[Text and item location entries]
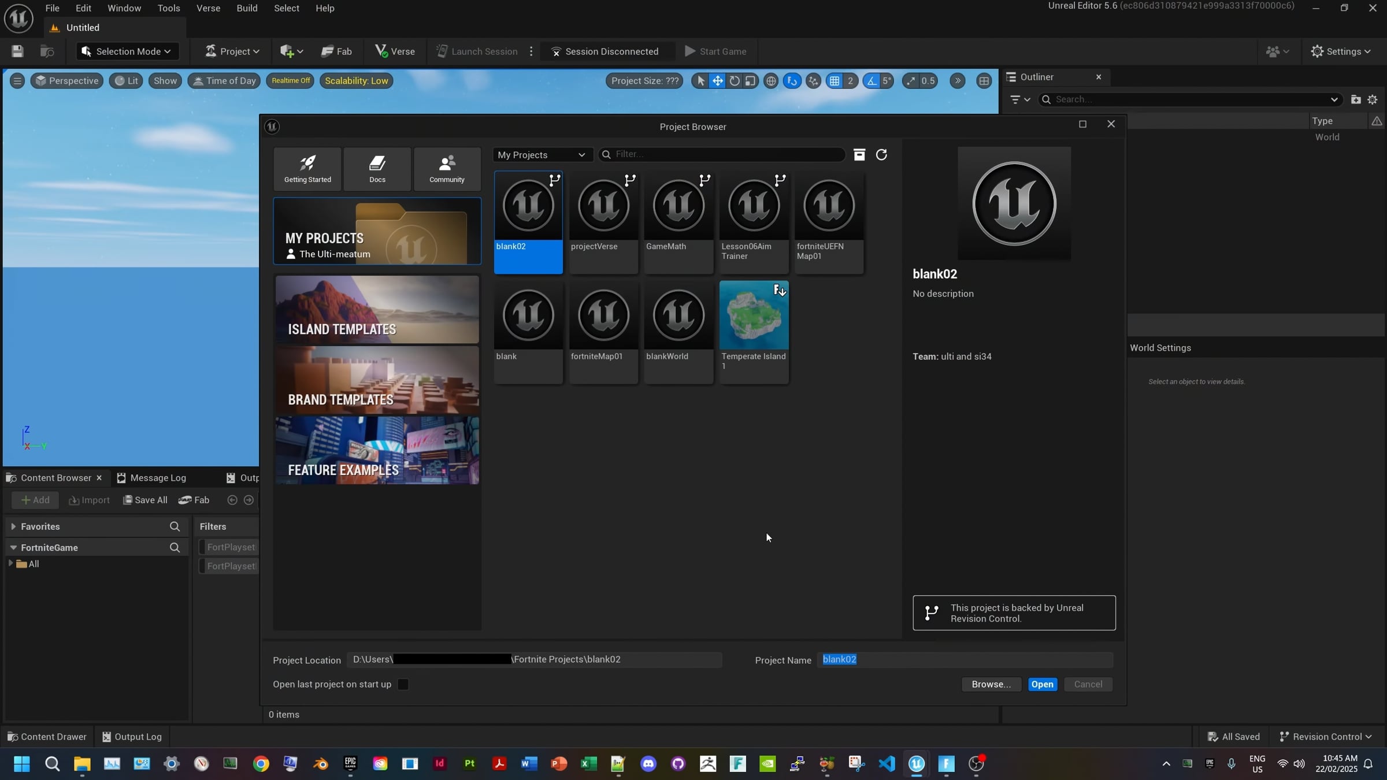
Task: Expand the Time of Day dropdown
Action: (x=224, y=80)
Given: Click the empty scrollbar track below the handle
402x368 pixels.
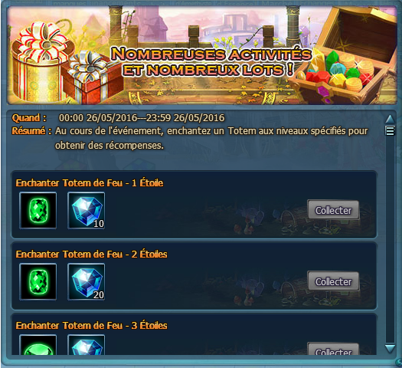Looking at the screenshot, I should pos(390,238).
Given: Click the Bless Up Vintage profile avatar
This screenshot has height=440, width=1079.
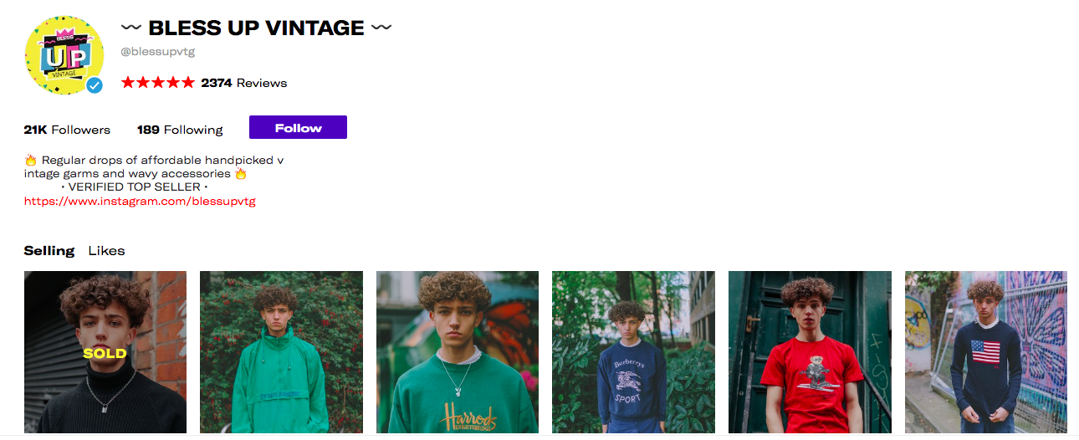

= EXERCISE TASK =
Copy every line of the material above word for word, leaving out the pictures.

= EXERCISE SOLUTION =
Task: Expand the Time of Day dropdown
Action: (x=224, y=80)
Given: Click the empty scrollbar track below the handle
402x368 pixels.
Looking at the screenshot, I should pos(390,238).
Given: Click the Bless Up Vintage profile avatar
This screenshot has height=440, width=1079.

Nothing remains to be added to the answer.